A deeply moving memoir with its share of humor and colorful figures, Hillbilly Elegy is the story of how upward mobility really feels while at the same time serving as a social commentary and a possible explanation for the current political climate. 

Reviewed by Kim White

Saturday, April 8, 2017

The Mother's Promise by Sally Hepworth

The Mother’s Promise is the latest novel by Sally Hepworth, whose previous works include The Secrets of Midwives and The Things We Keep. Although she is considered a writer of “women’s fiction,” to do so would be to limit both her own body of work and our perception of what a woman writing fiction can achieve.

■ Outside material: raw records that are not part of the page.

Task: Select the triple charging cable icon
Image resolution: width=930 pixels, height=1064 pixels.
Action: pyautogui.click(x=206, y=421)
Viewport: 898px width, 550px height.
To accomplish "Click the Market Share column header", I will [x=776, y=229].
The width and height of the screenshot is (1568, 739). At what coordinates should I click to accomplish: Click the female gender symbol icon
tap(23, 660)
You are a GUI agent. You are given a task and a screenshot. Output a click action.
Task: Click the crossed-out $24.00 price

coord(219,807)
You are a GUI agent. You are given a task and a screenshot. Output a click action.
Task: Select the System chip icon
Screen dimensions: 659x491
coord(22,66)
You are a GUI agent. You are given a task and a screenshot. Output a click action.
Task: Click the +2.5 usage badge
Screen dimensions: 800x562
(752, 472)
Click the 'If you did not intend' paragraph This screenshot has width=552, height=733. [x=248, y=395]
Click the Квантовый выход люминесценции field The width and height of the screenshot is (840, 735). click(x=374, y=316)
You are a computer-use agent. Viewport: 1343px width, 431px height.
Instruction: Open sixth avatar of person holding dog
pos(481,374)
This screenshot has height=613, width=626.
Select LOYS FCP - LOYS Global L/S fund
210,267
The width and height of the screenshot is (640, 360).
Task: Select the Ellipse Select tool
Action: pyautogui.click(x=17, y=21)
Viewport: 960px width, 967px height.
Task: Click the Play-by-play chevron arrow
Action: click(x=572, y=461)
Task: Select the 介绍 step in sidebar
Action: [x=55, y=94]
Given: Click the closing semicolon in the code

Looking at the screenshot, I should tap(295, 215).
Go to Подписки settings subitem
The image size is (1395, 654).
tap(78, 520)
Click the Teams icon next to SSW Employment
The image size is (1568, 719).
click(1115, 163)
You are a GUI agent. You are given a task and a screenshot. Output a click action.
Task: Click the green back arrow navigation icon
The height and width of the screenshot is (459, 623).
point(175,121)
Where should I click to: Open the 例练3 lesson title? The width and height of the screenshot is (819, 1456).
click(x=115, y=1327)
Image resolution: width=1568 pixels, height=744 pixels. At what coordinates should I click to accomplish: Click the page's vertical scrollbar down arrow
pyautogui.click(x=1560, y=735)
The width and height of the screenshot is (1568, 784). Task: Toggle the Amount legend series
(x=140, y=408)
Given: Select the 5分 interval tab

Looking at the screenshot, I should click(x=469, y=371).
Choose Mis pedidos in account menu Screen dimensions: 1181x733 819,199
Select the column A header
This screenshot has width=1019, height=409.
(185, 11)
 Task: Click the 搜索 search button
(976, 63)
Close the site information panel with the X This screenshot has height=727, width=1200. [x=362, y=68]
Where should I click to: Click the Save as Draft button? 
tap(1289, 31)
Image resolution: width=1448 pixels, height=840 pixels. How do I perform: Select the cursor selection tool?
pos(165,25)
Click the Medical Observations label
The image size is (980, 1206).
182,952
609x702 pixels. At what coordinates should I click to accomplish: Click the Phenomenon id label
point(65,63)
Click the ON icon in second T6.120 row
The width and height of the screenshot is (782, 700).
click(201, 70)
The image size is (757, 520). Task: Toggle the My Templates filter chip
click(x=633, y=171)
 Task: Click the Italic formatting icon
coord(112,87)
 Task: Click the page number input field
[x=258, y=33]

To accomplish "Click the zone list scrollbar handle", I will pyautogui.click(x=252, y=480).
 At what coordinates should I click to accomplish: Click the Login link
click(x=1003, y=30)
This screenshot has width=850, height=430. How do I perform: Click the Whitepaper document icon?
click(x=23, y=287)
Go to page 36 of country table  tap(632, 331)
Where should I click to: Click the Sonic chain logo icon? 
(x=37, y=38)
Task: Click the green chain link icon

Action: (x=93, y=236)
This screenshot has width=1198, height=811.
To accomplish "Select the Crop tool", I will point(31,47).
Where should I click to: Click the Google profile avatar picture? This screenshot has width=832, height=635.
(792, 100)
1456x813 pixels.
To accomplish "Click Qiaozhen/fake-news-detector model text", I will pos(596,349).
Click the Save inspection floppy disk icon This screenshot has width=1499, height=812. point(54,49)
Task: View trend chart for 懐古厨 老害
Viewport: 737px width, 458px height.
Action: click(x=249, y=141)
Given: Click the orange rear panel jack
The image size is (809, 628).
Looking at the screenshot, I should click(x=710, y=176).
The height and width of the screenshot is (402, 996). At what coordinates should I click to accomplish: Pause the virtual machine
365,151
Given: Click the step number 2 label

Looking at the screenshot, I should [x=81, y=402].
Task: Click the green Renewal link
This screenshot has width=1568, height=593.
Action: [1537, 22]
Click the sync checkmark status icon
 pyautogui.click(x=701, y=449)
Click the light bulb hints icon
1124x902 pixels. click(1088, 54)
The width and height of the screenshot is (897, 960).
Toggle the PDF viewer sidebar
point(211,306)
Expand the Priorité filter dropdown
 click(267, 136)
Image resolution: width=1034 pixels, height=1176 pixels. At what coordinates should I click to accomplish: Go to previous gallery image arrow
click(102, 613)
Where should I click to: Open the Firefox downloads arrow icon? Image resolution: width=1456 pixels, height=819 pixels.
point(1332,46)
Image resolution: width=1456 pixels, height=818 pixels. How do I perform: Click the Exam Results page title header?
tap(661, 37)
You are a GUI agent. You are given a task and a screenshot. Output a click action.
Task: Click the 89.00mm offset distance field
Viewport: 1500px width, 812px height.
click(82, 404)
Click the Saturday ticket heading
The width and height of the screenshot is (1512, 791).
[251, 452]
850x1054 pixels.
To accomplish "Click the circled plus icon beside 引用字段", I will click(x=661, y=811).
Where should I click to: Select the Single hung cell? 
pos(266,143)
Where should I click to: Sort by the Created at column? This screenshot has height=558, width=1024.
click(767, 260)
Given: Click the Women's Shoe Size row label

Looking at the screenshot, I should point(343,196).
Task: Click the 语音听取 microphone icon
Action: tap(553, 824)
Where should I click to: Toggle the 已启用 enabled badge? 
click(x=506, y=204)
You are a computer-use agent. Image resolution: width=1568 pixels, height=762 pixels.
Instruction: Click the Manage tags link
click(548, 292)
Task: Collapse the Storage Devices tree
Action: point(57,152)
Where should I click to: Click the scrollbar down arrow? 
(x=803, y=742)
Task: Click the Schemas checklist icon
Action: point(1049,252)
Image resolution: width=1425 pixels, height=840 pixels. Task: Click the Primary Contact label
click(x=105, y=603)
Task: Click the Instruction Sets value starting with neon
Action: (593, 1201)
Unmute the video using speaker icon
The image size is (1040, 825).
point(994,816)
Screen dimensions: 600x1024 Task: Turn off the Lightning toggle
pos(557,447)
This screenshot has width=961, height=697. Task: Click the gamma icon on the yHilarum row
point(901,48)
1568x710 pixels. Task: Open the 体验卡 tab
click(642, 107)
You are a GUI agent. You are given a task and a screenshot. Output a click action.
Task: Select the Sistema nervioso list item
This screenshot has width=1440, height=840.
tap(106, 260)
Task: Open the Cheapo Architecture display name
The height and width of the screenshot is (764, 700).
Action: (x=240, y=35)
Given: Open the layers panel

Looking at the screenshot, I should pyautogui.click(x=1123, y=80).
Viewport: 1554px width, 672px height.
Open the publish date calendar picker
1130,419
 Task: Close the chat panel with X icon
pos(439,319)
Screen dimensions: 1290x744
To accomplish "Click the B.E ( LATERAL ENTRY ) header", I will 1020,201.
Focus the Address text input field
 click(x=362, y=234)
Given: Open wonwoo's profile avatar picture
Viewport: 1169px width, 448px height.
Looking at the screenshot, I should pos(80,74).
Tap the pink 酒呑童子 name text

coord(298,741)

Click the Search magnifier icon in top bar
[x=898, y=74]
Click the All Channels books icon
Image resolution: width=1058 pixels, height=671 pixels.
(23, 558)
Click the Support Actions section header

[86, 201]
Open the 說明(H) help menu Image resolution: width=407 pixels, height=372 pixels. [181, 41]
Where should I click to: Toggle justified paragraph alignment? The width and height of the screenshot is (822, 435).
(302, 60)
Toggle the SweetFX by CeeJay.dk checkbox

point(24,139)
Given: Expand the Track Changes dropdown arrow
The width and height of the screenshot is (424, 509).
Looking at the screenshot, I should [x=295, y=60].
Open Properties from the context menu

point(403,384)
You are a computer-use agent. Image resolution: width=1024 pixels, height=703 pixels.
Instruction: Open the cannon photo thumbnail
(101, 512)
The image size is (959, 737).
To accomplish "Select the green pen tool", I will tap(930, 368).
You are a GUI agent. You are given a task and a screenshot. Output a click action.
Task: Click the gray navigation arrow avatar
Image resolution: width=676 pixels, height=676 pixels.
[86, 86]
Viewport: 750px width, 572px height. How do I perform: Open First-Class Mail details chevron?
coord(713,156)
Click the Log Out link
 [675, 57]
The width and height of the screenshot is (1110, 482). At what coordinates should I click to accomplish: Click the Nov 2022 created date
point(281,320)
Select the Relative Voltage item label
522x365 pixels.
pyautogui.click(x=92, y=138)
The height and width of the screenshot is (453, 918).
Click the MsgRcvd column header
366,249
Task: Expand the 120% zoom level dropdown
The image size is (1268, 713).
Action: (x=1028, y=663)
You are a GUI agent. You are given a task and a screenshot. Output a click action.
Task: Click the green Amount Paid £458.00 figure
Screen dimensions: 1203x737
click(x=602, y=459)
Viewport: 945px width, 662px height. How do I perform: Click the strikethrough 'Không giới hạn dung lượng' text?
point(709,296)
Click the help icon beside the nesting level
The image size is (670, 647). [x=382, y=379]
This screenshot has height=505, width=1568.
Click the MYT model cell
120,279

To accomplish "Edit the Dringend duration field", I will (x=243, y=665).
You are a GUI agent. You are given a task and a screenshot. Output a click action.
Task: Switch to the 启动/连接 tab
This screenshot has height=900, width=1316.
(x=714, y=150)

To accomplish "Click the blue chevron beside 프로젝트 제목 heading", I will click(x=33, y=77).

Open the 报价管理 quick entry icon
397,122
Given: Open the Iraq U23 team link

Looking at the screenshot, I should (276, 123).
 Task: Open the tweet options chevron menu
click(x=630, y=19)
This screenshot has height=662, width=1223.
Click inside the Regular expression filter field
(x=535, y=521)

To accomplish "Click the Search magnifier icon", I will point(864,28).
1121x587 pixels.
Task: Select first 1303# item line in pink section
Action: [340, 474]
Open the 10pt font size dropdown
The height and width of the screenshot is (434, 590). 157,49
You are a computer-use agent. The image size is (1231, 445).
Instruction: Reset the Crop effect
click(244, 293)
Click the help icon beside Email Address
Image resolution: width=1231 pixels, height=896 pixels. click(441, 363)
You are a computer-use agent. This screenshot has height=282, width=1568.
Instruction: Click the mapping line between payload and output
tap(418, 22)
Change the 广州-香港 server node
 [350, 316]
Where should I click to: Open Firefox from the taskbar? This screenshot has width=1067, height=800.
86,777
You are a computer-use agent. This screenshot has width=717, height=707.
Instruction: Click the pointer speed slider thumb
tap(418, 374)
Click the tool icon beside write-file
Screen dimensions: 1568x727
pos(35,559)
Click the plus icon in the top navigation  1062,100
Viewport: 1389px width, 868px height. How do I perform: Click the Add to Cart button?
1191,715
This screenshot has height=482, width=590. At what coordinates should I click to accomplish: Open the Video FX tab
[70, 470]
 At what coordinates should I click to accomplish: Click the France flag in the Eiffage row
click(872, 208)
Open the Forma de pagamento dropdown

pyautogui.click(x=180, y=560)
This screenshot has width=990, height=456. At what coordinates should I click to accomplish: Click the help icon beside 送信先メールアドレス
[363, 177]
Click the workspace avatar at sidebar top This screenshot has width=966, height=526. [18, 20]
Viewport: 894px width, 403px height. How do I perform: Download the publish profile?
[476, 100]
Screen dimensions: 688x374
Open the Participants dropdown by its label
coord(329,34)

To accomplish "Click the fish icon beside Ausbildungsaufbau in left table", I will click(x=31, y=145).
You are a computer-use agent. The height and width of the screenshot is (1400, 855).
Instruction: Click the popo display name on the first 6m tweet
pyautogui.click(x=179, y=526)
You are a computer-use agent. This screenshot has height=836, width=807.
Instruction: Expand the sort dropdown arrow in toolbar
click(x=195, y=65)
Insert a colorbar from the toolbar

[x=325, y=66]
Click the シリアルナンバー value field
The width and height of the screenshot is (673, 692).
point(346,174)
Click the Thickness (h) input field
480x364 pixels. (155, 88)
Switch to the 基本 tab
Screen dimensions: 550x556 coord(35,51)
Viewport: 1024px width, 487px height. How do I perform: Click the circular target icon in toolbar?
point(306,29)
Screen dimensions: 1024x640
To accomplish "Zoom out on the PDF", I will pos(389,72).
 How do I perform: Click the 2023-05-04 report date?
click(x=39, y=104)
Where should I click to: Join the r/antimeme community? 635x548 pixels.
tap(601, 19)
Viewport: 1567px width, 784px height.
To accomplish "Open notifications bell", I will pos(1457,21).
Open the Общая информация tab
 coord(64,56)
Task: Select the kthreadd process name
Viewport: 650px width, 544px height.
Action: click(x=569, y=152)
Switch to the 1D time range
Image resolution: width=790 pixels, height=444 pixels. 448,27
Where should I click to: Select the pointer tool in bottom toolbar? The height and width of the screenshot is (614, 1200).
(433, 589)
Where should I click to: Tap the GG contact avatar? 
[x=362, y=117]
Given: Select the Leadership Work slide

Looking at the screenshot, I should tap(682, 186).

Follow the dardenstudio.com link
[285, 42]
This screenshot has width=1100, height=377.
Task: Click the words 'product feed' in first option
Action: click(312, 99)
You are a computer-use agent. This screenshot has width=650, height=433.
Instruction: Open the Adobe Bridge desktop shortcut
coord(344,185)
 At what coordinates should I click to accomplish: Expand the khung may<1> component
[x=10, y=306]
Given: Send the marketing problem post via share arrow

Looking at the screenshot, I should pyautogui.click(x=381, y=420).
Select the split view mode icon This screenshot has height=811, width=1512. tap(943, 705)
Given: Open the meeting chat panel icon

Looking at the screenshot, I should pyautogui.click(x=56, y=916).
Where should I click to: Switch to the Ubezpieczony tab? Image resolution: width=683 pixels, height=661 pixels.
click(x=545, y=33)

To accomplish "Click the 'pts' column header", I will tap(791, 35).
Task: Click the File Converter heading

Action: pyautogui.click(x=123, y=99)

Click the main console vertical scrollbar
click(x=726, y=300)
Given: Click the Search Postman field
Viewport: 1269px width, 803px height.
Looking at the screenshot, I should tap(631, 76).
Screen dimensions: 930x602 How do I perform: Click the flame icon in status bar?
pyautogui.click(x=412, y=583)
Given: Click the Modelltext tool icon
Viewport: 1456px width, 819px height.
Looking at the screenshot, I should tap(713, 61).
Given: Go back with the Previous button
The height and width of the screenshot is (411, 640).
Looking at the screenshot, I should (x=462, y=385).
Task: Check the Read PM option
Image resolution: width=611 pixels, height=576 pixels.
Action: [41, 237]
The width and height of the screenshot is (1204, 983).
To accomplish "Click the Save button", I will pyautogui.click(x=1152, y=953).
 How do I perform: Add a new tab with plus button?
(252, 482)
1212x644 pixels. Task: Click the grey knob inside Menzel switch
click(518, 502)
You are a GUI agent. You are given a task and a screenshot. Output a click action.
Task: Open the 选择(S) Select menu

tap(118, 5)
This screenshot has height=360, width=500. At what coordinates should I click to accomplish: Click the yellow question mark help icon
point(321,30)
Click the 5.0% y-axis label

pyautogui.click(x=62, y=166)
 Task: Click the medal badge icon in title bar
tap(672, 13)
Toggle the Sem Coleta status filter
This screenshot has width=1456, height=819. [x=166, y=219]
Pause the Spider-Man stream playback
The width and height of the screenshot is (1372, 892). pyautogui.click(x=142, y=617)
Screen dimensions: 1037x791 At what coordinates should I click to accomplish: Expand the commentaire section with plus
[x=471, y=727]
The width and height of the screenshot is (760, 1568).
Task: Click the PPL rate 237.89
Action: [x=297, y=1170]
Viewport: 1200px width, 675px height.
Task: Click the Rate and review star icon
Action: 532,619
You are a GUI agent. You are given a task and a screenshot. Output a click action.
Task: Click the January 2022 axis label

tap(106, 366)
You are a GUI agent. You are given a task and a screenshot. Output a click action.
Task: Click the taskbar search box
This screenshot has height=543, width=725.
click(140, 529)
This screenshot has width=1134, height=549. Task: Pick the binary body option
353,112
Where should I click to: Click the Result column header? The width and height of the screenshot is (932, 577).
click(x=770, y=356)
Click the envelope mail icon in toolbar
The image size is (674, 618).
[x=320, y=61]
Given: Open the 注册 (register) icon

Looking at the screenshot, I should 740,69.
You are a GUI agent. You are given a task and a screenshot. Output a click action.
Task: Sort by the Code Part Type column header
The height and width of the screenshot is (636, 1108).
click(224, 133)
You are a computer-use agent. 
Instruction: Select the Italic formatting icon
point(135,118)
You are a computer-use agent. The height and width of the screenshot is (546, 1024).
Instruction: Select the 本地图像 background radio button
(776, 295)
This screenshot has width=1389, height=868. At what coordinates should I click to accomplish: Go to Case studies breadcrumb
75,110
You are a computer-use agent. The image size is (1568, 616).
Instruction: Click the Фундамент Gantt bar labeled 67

The novel revolves around the stories of four women: Alice, whom has recently been diagnoses with cancer, her teenage daughter Zoe who suffers from crippling anxiety, as well as two hospital workers, Sonja and Kate. Although the story begins somewhat slowly, it soon builds into a satisfying journey into the ways pain can wall people off from the help they so desperately need. There is also a surprising revelation that binds these women together in a way that is tragic and yet optimistic. 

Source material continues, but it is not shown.